HeLa cells were mock-infected or infected with the indicated viruses. At 6 h p.i., the media were replaced with fresh media containing IFN-α (1,000 IU/ml) or no IFN-α. After an additional 6-h incubation, cells were superinfected with rVSV-GFP. After further incubation for 6 h, GFP expression derived from rVSV-GFP replication was observed under a fluorescent microscope. (B) Cell lysates were analyzed by Western blotting to detect expression of rVSV-GFP-derived GFP, SeV P, and C proteins. (C) The amounts of GFP in the cell lysates of Fig. 5B were quantitated and shown as a bar graph. The value of the mock-infected, IFN-α-non-treated sample was set to 1. Bars represent the average for three independent experiments.
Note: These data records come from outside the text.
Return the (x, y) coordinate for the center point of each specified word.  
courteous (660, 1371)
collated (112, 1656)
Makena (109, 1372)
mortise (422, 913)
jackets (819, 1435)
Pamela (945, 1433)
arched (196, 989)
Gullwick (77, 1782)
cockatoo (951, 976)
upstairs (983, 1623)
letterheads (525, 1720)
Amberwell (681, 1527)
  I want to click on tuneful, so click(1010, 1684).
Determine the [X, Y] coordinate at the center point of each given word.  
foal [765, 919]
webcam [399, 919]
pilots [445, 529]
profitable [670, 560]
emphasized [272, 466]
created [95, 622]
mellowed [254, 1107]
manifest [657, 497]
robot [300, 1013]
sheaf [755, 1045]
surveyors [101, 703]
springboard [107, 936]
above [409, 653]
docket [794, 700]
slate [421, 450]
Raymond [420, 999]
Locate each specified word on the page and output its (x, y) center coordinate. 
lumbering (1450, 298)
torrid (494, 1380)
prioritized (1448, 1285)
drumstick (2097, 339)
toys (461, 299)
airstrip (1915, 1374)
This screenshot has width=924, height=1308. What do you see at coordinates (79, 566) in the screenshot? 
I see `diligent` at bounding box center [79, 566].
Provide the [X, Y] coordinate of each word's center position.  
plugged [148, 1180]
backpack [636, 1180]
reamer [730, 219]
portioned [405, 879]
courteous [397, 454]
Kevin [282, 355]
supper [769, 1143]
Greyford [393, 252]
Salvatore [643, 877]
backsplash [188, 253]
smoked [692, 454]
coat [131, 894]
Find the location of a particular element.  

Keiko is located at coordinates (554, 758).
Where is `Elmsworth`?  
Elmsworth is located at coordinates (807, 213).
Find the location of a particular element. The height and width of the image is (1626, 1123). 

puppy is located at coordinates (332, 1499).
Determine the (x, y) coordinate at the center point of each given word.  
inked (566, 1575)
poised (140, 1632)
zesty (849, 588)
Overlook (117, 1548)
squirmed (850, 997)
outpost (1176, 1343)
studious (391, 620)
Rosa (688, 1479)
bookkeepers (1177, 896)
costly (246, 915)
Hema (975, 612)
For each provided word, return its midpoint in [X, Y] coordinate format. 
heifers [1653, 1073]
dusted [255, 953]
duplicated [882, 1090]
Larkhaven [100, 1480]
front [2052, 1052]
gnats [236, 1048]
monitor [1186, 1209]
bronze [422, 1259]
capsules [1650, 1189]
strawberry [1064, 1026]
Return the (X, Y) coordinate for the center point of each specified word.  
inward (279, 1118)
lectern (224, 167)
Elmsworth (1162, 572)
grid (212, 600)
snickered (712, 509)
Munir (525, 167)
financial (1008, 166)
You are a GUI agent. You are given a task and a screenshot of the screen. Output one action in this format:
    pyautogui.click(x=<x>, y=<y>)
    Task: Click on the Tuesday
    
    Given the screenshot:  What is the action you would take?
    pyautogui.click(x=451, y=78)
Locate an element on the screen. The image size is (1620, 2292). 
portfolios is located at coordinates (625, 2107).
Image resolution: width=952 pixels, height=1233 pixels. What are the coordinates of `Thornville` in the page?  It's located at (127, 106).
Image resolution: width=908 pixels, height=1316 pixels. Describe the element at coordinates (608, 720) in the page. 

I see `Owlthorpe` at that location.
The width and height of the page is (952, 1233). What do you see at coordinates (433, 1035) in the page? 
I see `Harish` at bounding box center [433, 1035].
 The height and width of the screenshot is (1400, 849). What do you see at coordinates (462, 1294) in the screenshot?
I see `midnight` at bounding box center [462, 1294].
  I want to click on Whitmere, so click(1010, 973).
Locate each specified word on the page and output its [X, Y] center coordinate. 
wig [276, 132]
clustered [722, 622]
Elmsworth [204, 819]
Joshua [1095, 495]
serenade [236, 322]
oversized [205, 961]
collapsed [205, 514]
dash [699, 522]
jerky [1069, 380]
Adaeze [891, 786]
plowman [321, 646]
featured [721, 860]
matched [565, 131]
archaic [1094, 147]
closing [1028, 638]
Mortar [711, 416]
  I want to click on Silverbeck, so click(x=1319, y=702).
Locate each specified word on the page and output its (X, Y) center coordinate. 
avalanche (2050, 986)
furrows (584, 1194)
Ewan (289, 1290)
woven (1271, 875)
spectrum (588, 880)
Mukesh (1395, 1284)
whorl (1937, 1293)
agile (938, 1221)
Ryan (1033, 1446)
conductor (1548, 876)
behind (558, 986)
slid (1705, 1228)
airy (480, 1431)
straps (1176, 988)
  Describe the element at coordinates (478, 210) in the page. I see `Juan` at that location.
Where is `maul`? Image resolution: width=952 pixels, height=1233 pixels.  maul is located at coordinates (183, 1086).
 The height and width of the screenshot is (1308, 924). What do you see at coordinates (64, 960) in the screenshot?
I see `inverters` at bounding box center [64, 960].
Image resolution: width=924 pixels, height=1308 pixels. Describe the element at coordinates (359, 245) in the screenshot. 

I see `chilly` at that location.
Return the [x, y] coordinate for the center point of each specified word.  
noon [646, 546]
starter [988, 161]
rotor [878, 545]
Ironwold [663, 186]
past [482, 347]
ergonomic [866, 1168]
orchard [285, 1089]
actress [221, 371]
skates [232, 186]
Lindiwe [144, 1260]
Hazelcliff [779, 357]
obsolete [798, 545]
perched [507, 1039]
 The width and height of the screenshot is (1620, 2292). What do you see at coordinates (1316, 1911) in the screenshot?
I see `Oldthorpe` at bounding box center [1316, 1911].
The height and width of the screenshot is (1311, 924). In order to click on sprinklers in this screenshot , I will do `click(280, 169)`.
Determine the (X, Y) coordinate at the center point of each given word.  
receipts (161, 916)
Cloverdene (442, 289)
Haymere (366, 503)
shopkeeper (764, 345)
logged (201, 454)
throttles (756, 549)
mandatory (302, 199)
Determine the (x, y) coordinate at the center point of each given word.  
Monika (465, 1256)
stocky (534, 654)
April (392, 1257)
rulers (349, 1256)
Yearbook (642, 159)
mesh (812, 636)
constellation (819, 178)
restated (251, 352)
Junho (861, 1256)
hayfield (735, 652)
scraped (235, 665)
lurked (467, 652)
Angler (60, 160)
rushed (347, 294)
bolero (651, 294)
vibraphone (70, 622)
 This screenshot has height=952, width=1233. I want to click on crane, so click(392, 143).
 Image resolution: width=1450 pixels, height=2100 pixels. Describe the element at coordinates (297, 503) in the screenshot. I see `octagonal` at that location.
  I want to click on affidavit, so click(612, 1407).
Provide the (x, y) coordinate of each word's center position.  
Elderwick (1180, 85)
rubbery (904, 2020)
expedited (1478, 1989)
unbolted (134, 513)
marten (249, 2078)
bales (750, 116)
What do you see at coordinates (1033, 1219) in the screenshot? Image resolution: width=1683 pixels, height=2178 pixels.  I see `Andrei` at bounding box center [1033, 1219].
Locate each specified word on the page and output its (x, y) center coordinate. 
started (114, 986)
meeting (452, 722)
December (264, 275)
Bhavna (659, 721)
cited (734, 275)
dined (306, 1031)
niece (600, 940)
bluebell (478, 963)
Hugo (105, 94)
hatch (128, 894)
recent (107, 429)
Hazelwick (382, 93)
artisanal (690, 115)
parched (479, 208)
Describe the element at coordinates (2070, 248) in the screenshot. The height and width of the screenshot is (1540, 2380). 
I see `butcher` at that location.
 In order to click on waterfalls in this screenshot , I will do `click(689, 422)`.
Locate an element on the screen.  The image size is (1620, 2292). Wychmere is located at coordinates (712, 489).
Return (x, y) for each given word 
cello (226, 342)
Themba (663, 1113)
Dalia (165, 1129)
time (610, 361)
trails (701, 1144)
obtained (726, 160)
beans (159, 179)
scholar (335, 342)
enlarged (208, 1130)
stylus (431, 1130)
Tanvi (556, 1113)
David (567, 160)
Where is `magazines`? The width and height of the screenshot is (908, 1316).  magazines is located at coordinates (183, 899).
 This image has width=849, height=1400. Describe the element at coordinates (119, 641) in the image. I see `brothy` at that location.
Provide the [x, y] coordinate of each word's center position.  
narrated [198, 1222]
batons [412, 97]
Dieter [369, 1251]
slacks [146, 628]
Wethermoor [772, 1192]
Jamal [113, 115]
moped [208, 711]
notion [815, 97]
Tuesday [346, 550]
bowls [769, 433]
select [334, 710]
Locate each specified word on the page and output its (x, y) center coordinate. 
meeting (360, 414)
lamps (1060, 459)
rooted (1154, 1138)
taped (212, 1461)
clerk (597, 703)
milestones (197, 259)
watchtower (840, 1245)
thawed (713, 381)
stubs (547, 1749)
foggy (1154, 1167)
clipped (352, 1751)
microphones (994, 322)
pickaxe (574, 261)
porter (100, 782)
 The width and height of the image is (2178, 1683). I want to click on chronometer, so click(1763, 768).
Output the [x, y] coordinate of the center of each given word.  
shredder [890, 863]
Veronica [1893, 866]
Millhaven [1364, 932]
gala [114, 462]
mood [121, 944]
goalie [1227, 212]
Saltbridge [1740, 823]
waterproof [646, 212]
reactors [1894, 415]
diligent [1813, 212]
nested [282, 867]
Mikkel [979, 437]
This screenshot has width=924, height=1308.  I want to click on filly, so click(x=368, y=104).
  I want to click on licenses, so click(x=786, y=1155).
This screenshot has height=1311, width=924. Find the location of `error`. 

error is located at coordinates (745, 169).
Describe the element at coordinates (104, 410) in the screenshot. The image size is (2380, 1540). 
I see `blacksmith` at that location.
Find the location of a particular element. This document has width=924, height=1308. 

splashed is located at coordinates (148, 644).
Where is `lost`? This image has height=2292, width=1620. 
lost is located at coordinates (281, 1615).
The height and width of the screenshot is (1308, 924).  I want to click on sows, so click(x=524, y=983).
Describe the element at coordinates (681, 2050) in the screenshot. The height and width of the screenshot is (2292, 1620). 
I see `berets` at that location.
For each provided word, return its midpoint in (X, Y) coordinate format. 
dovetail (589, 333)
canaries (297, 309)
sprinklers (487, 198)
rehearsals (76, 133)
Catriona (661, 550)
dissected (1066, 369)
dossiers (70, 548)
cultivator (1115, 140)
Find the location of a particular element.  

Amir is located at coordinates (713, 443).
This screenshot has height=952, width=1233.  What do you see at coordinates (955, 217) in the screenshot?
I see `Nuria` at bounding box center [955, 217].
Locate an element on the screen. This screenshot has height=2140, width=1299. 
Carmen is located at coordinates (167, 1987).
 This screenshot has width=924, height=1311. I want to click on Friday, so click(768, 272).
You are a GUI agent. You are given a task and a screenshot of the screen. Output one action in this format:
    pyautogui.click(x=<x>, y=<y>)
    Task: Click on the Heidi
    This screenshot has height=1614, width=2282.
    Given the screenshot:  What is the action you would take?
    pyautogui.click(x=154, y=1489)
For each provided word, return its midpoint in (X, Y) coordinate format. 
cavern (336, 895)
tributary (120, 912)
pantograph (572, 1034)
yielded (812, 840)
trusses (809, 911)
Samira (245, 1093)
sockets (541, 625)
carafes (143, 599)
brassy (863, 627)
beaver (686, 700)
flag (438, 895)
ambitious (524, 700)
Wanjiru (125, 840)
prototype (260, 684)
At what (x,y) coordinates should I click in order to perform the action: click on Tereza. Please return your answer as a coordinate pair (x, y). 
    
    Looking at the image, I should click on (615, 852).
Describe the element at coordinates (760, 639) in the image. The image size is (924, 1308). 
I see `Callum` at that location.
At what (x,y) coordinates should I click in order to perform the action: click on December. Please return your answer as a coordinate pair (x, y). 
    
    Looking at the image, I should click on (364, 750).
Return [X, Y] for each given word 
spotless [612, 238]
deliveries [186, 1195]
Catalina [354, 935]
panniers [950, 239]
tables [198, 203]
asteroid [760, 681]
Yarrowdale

Figure 6. IFN-β production in the HeLa cells mock-infected and infected with the indicated viruses.

The relative amounts of IFN-β mRNA detected in the cells infected with the indicated viruses at 48 h p.i. revealed by one-step qRT-PCR are shown as a bar graph. The amount of the mRNA detected in the mock-infected sample was set to 1.

Figure 7. Immunofluorescent staining of the SeV-infected cells with an anti-dsRNA mAb.

HeLa cells were mock-infected or infected with the indicated viruses. At 36 h p.i., cells were fixed, permeabilized, and then stained with an anti-dsRNA mAb J2, anti-SeV pAb, and DAPI as described in the Materials and Methods section. Cells were observed under a Zeiss LSM5 confocal microscope.

Figure 8. Subcellular distribution of cellular IRF-3 in the SeV-infected cells after induction by poly(I:C).

HeLa cells were mock-infected or infected with the indicated viruses. At 12 h p.i., cells were transfected with 5 µg of poly(I:C) and incubated for another 6 h. Cells were fixed, permeabilized, and then stained with anti-IRF-3 pAb and anti-SeV N mAb as primary antibodies. Cells were observed under a Zeiss LSM5 confocal microscope.